13 décembre 2007  Actualités internationales
Garry Kasparov
Photo : Agence Reuters
Garry Kasparov
Moscou — Garry Kasparov, ancien champion du monde d'échecs et opposant au Kremlin, a annoncé hier qu'il jetait l'éponge dans la course à la présidentielle russe de mars 2008, affaiblissant un peu plus une opposition moribonde.

«Ma campagne électorale finit demain [jeudi]. Dans tout Moscou, on n'a pas réussi à trouver une salle où mes militants pourraient se rassembler», a déclaré M. Kasparov, chef du mouvement d'opposition L'Autre Russie, en marge du Congrès civil, qui rassemble des ONG russes de défense des droits de l'homme.

Pour pouvoir briguer la présidence, les candidats dits «indépendants» (dont les partis ne sont pas représentés au Parlement) doivent être formellement soutenus par un «groupe d'initiative» composé d'au moins 500 personnes.

Garry Kasparov estime qu'il ne pourra pas, en raison de l'ostracisme dont il est victime de la part du pouvoir, trouver une salle et réunir son groupe avant le 18 décembre, date limite pour déposer sa candidature.

«Nous payons [les propriétaires des salles], ils sont d'accord, il n'y a pas de problème.
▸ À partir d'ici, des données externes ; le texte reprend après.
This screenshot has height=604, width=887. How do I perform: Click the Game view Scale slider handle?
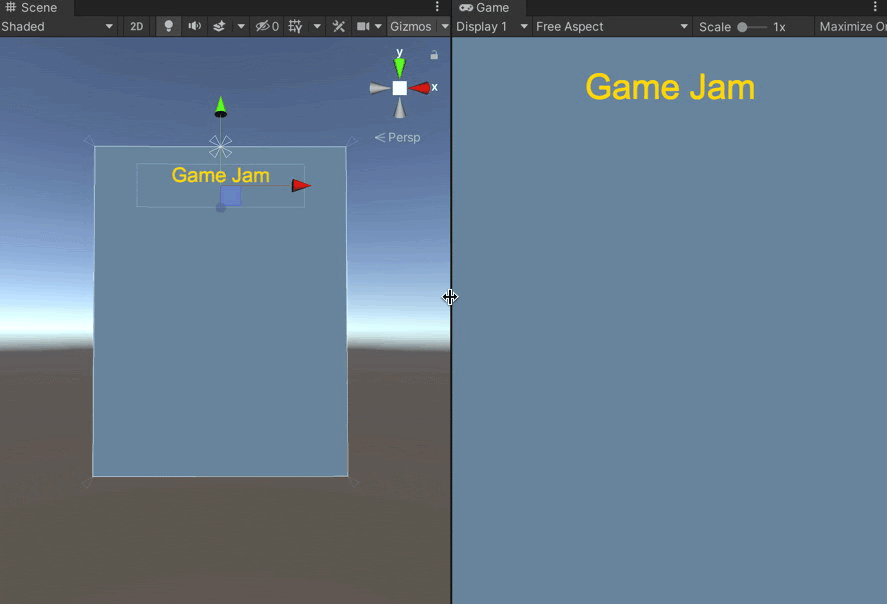pos(743,27)
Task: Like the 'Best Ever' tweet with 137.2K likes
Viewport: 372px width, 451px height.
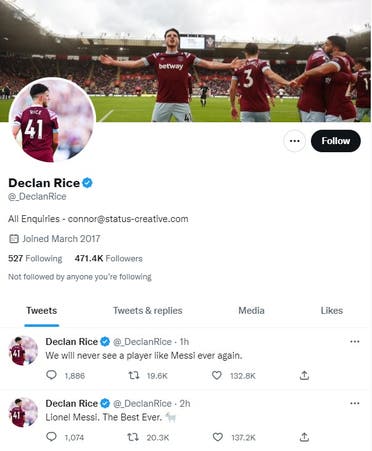Action: coord(217,437)
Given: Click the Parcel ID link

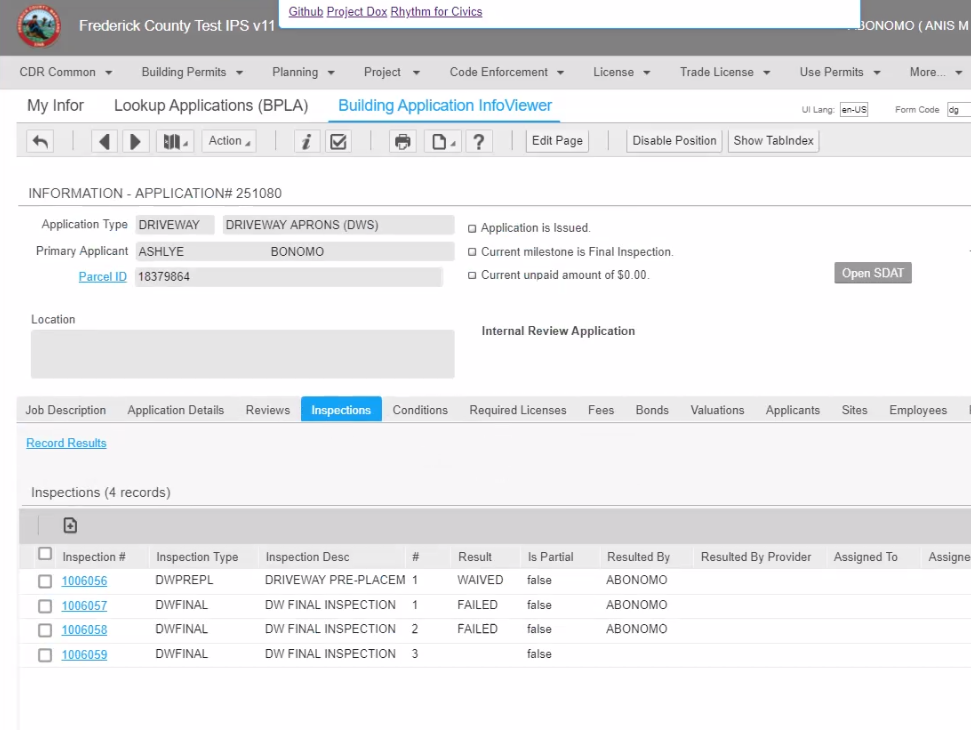Looking at the screenshot, I should point(102,277).
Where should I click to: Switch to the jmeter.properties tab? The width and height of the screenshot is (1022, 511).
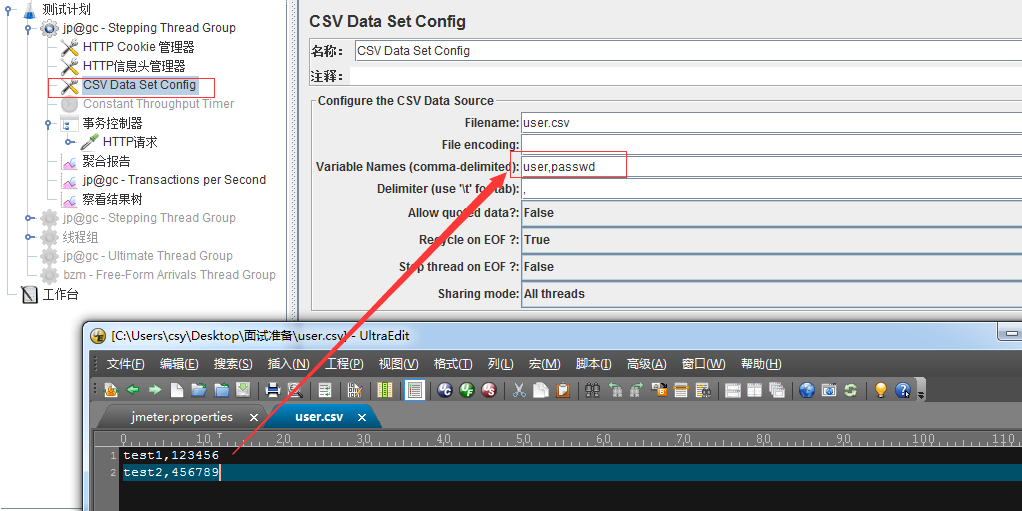182,417
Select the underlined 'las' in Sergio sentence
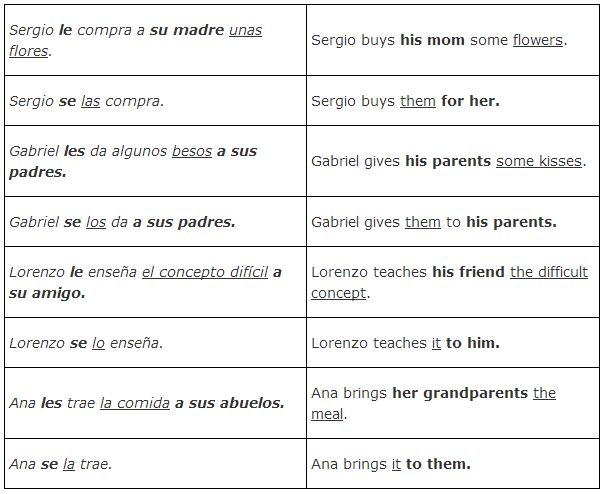Image resolution: width=605 pixels, height=494 pixels. [91, 101]
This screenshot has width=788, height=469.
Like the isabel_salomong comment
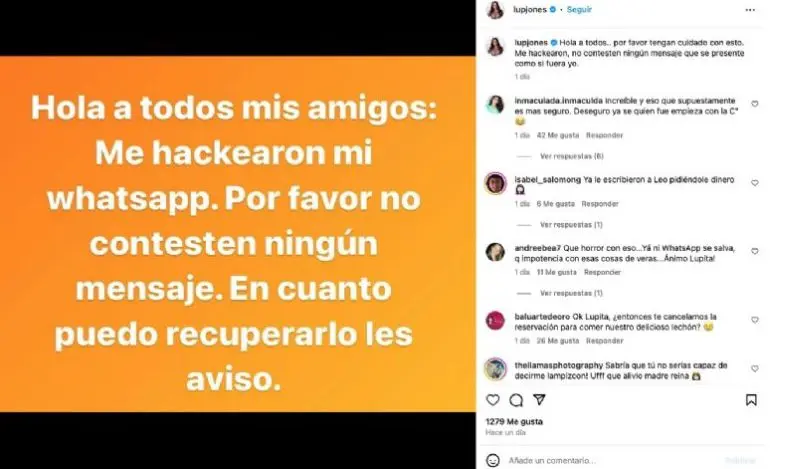tap(755, 183)
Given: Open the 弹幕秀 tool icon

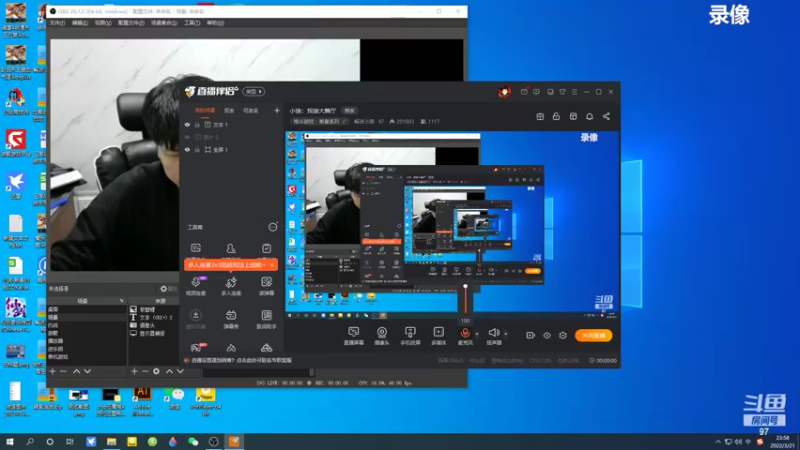Looking at the screenshot, I should point(231,315).

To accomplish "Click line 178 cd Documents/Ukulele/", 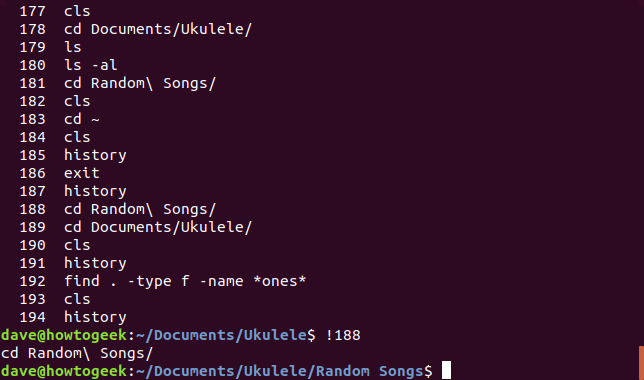I will click(136, 29).
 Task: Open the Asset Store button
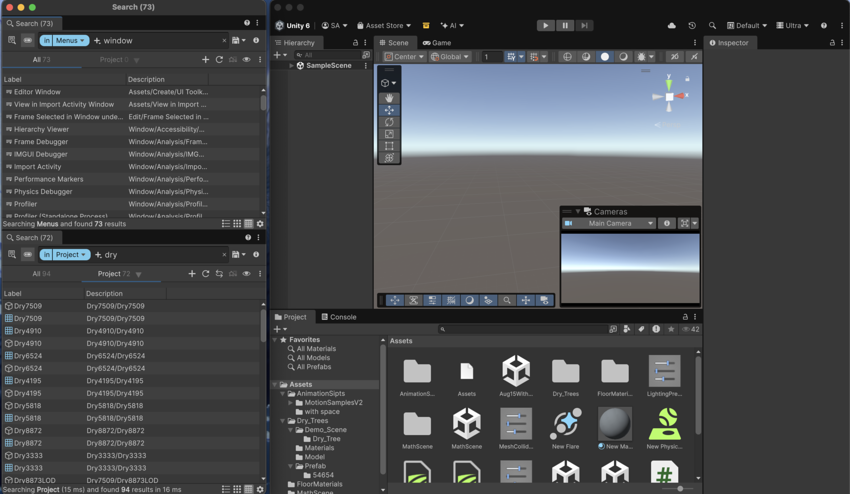click(x=383, y=25)
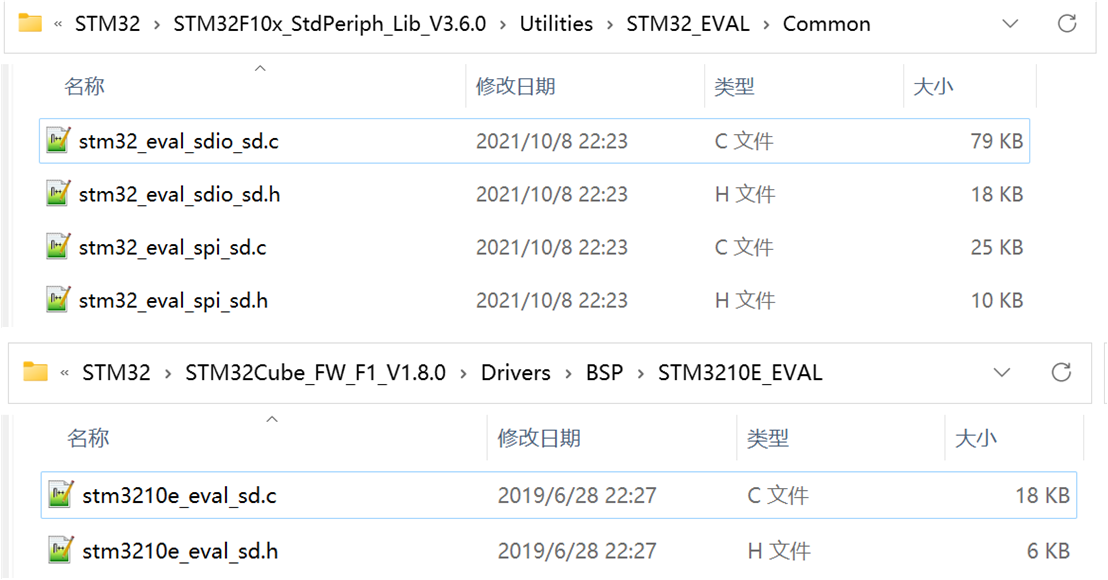Click the stm32_eval_spi_sd.h file icon
The image size is (1108, 580).
click(58, 300)
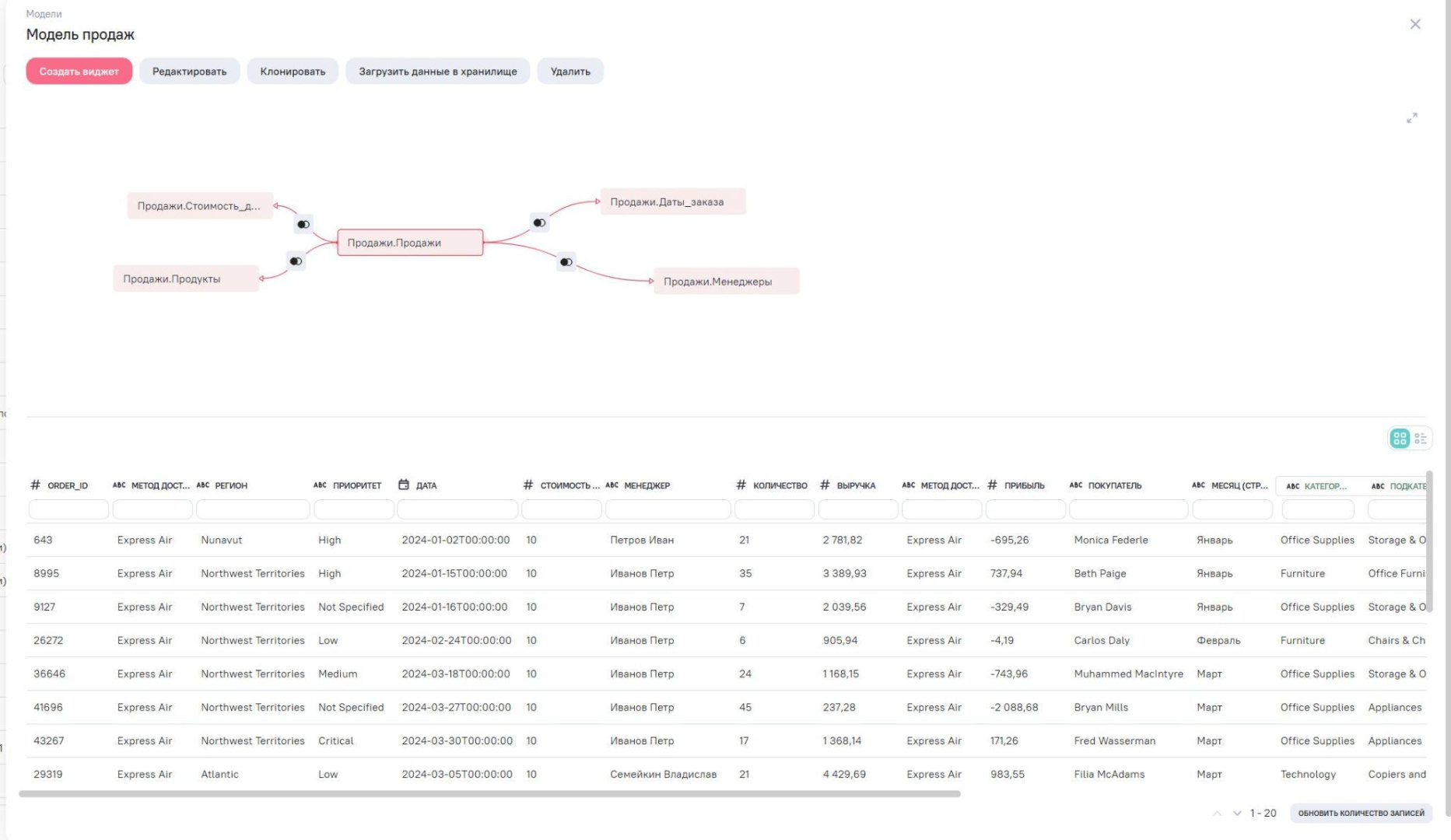
Task: Go to previous page of records
Action: (x=1217, y=814)
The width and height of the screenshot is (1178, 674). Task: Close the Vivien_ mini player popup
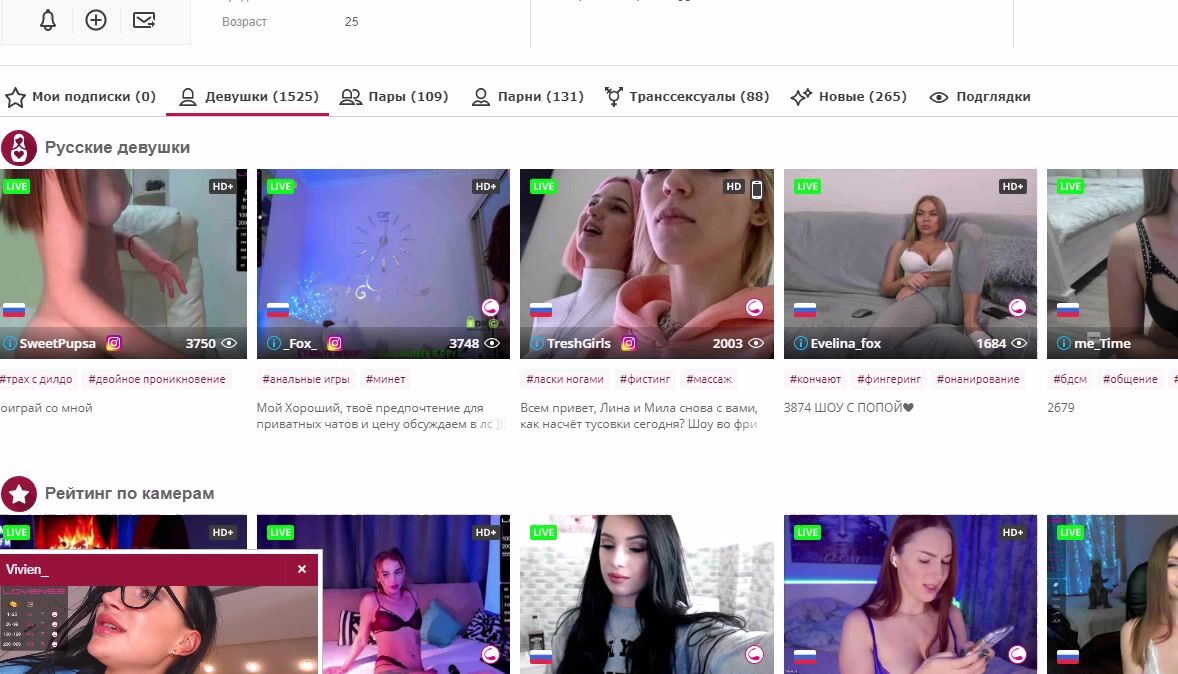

Et ensuite, ils rappellent et disent qu'ils refusent, qu'ils ne peuvent plus donner de salle pour des raisons techniques», a souligné M. Kasparov.

La coalition hétéroclite L'Autre Russie, qui rassemble démocrates, libéraux et nationaux-bolchéviques, avait choisi en septembre l'ancien champion d'échecs pour la représenter à la présidentielle des 2 et 23 mars prochain.

M. Kasparov avait commencé à collecter les deux millions de signatures requises pour se présenter, un défi considéré comme insurmontable pour son mouvement, sans grande assise régionale et sans accès aux télévisions publiques russes.

Engagé en politique depuis 2005 et la création de son propre mouvement, le Front civique uni, M. Kasparov dit vouloir «défier la dictature de Poutine». Il est devenu en quelques mois un symbole de l'opposition au Kremlin, surtout aux yeux de la presse étrangère et des Occidentaux. Faute de visibilité dans les médias locaux, il est méconnu des Russes en tant qu'opposant.

«L'Autre Russie ne se bat pas pour le pouvoir, mais lutte pour qu'une vraie élection ait lieu», a souligné l'ancien champion d'échecs, indiquant ainsi qu'il chercherait à peser sur le scrutin où le premier vice-premier ministre Dmitri Medvedev est donné vainqueur, fort du soutien du président sortant Vladimir Poutine.

Organisateur des «Marches du désaccord» dans les grandes villes de Russie, Garry Kasparov a été condamné à cinq jours de prison fin novembre pour manifestation illégale. Il avait déjà été interpellé en avril dans des conditions similaires.